Googleはインターネットのセキュリティを重視しており、暗号化されセキュリティに強いHTTPSへの移行を強く促していますが、その方針をさらに強める発表を行いました。2019年12月にリリース予定のChrome 79以降、段階的にHTTPの混在コンテンツをブロックするとのことです。

混在コンテンツは、サイト自体はHTTPSであって、そこに読み込む画像や動画、スクリプトなどが暗号化されていないHTTPで提供されているもののこと。

Googleによると、すでにChromeユーザーはすべてのメジャーなプラットフォームでブラウジング時間の90%以上をHTTPS上で費やしているとのこと。つまり、ウェブ全体の大部分がHTTPS化されているわけです。また、Chromeではすでに、HTTPSではないサイトを表示するとアドレスバーに「保護されていない」との注意が表示されるようになっています。

ただし、混在コンテンツに関しては、一部のデフォルトでブロックされているもの以外はそのまま読み込みを行います。これを悪用すると、HTTPSサイトであっても悪意のあるスクリプトを組み込んだりといったことが可能になってしまいます。

これを防ぐため、Chrome 79以降では混在コンテンツを段階的にブロックするようになります。

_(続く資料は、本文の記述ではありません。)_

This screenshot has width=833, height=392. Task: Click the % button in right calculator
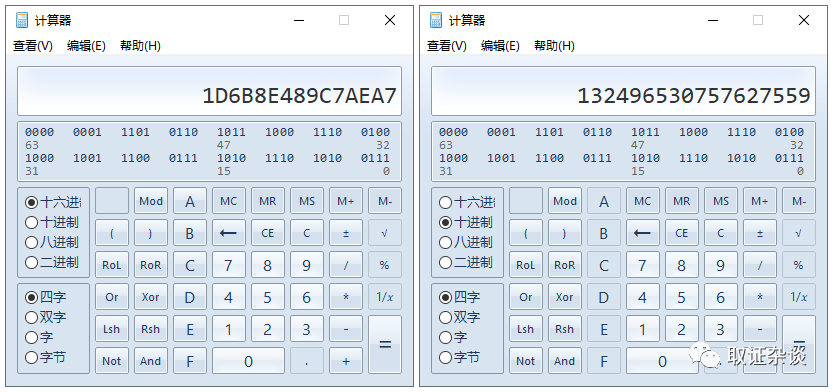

まず2019年12月にリリースされるChrome 79では、現在デフォルトでブロックしているiframeなどを、サイト毎にブロック解除できる設定が追加されます。その後、2020年1月のChrome 80では、動画や音声などの混在コンテンツを自動的にHTTPS経由で読み込みよう試みます。これに失敗した場合にはそのコンテンツはブロックされますが、先の設定により解除は可能です。また、画像については、引き続き表示されますが、HTTP経由のものが混在する場合には、アドレスバーに「保護されていない」との注意が表示されます。

そして、Chome 81では、動画や音声と同様に、混在画像についてもHTTPS経由での取得を試み、失敗した場合にはブロックするようになります。

ユーザー側からすると、通信が暗号化されているかどうかを気にする必要がなくなるのが大きなメリットでしょう。ただし、錠マーク（HTTPS経由で保護されている通信）が出ているからといって、そのサイト自体が安全かどうかは別の話。フィッシングサイトの多くがHTTPSを利用しているとの調査結果もあるので、個人情報を入力するようなシーンでは、引き続き注意が必要です。